**WHAT IS NEEDED**
Every entry below needs to be printed again exactly, with its pictures left out.

Stored data entries:
BEGIN

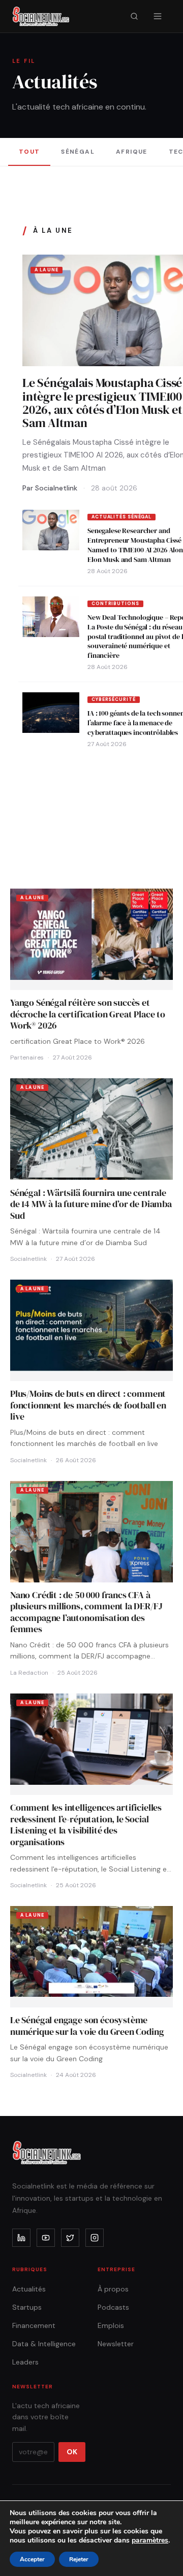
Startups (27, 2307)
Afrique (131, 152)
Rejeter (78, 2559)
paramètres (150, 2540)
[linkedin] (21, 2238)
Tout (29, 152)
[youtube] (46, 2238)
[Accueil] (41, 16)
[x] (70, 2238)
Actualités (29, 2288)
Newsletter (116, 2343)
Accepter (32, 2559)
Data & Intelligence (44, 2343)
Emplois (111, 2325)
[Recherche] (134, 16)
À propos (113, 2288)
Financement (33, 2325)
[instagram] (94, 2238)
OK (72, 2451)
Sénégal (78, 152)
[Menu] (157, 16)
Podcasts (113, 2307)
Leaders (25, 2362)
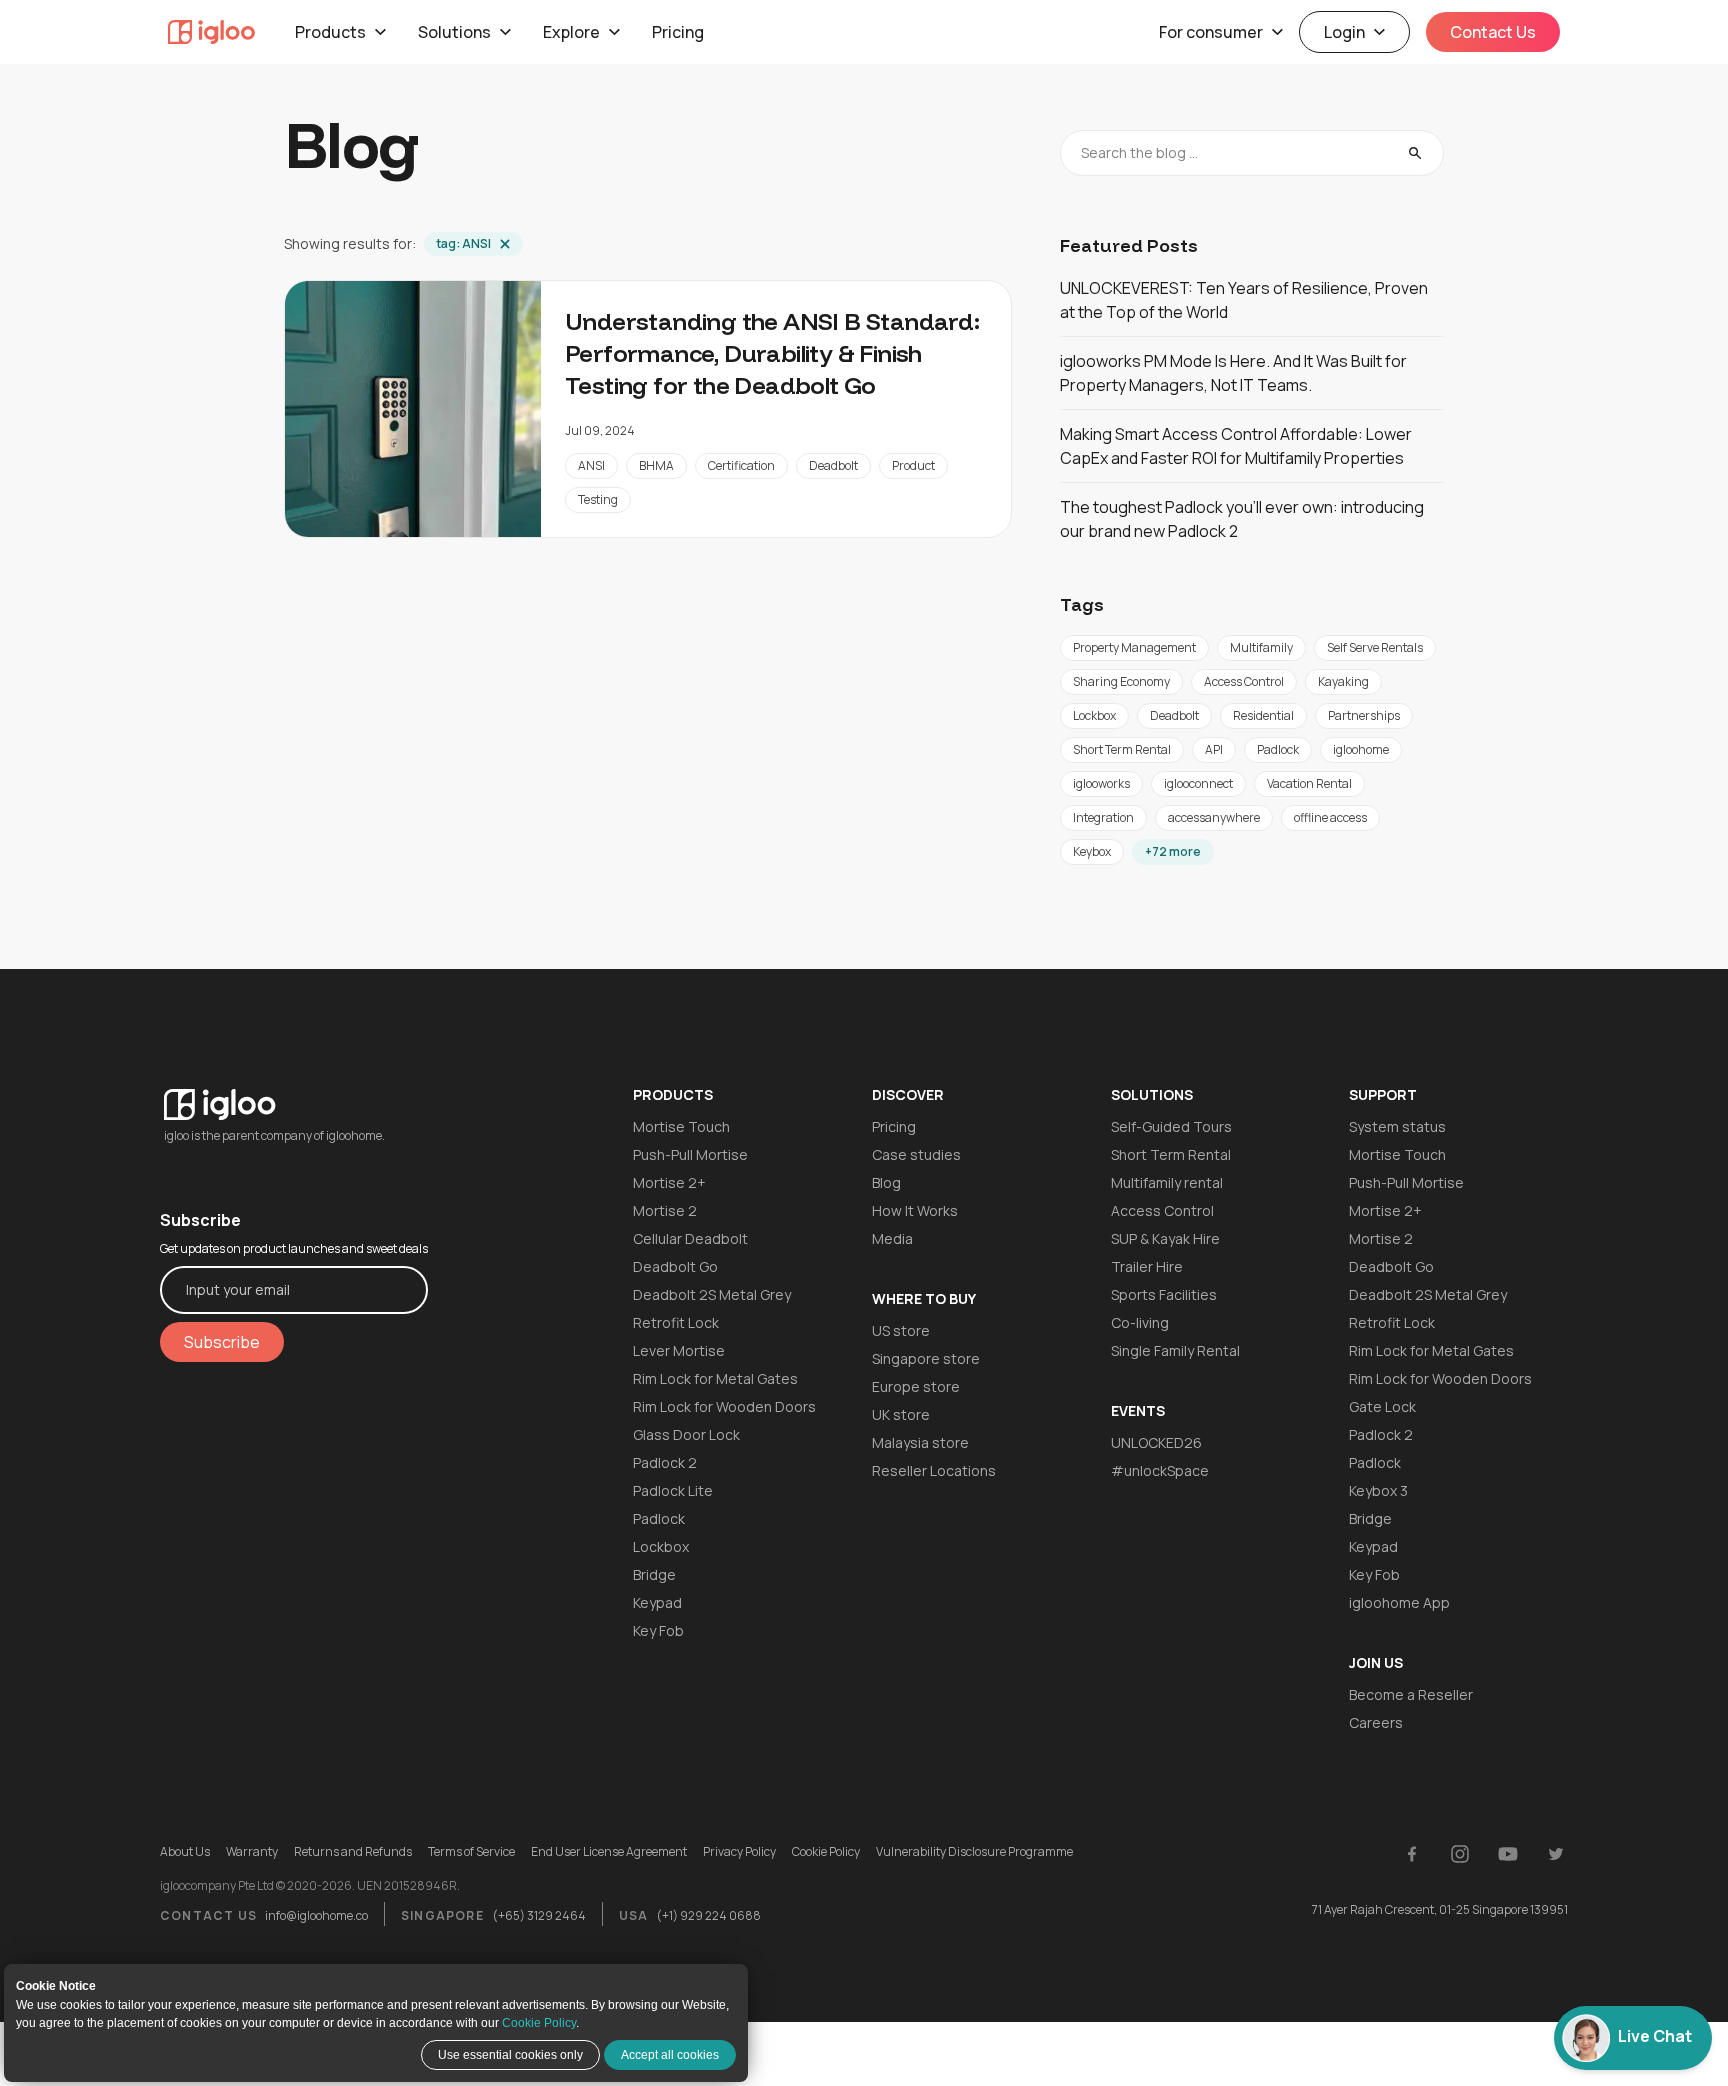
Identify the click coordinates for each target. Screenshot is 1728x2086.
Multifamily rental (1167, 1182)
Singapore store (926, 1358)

END

**RESPONSE**
Startups (27, 2307)
Afrique (131, 152)
Rejeter (78, 2559)
paramètres (150, 2540)
[linkedin] (21, 2238)
Tout (29, 152)
[youtube] (46, 2238)
[Accueil] (41, 16)
[x] (70, 2238)
Actualités (29, 2288)
Newsletter (116, 2343)
Accepter (32, 2559)
Data & Intelligence (44, 2343)
Emplois (111, 2325)
[Recherche] (134, 16)
À propos (113, 2288)
Financement (33, 2325)
[instagram] (94, 2238)
OK (72, 2451)
Sénégal (78, 152)
[Menu] (157, 16)
Podcasts (113, 2307)
Leaders (25, 2362)
Identify the click coordinates for each target. Screenshot is 1728x2086.
Multifamily rental (1167, 1182)
Singapore store (926, 1358)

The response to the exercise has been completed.